2017-12-12

# Combining previous work with new things

In a previous post, we explored an example from Persi Diaconis using the Fourier Transform to change a collection of permutations into a table where the (i, j) entry is the number of voters who ranked candidate i in place j; this transformation consists of first mapping each permutation to its matrix representation, then adding the matrices together.

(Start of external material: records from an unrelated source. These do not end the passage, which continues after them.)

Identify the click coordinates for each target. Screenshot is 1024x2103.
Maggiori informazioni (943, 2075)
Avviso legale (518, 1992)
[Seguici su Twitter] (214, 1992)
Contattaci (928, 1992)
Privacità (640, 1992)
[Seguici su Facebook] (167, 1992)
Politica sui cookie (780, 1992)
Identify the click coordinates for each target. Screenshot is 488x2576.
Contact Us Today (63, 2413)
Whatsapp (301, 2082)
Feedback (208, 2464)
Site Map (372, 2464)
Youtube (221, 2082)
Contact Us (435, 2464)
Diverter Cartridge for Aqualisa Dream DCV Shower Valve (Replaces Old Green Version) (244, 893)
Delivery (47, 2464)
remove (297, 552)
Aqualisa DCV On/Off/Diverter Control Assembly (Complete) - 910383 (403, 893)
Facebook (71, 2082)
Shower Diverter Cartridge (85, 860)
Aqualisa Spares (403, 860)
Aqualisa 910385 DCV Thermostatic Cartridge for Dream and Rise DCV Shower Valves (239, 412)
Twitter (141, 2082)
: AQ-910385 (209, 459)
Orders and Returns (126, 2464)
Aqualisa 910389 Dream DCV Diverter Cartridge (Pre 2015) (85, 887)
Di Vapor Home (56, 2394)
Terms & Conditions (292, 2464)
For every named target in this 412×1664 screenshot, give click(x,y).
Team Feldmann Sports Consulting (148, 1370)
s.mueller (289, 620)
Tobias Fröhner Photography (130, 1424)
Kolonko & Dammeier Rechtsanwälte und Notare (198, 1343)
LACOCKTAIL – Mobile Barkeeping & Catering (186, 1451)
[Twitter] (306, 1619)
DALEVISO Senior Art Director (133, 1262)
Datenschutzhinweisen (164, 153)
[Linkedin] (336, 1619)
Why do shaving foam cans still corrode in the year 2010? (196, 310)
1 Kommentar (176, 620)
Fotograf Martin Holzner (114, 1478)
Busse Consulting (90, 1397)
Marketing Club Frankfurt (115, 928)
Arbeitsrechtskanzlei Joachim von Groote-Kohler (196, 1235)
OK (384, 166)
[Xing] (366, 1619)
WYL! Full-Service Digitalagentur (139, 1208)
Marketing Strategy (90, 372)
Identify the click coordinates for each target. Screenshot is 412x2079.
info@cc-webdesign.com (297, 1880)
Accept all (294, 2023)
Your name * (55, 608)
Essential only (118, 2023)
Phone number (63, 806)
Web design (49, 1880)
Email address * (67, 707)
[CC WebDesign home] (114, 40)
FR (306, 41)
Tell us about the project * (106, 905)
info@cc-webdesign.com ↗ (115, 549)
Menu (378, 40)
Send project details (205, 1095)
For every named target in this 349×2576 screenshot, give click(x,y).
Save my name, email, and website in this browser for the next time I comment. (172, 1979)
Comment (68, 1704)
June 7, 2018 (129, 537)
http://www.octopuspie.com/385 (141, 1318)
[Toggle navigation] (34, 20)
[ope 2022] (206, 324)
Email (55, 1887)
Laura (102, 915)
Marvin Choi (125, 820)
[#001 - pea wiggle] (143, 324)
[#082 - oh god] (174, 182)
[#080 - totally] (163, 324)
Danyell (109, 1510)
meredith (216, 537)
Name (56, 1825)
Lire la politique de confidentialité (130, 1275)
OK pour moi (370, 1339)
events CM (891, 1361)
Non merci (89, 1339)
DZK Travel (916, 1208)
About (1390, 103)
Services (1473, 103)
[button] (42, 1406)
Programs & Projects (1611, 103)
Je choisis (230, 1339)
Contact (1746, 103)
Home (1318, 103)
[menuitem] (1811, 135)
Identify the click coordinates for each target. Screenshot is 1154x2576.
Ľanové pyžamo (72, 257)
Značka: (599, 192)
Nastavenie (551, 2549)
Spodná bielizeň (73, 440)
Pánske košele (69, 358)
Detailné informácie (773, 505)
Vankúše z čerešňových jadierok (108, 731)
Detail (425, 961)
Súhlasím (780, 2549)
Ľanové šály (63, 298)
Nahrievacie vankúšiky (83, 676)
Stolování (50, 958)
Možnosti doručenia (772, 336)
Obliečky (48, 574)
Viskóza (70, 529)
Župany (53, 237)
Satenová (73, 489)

There’s more to explore here, however; since counts are just integers and addition of integers is both associative and commutative, this matrix addition is also commutative—that is, we can reorder and group the summands as much as we like. Thus, this problem is well suited to map-reduce-like approaches, since associativity implies parallelism. With commutativity, we can include a “shuffle” step, too. This is what the `Clojure` library `tesser` provides. Combined with `core.matrix` for matrices, `tesser` allows us to

1. map the vote vectors to their permutation matrices
2. add them together

but, contrasted with core `Clojure`’s `map` and `reduce`, we can take advantage of the mathematical structure to do all of step 1 in parallel, then all of step 2 in parallel with arbitrary shuffling.

# `Clojure` Code

Here’s `Clojure` code that, after simulating a collection of votes, calculates the desired table in two different ways:

1. in serial, with the default `map` and `reduce`, and
2. using `tesser` to take full advantage of associativity and commutativity.

It then checks that the two answers (imaginatively called `a` and `b`) are equal, then prints out `a`.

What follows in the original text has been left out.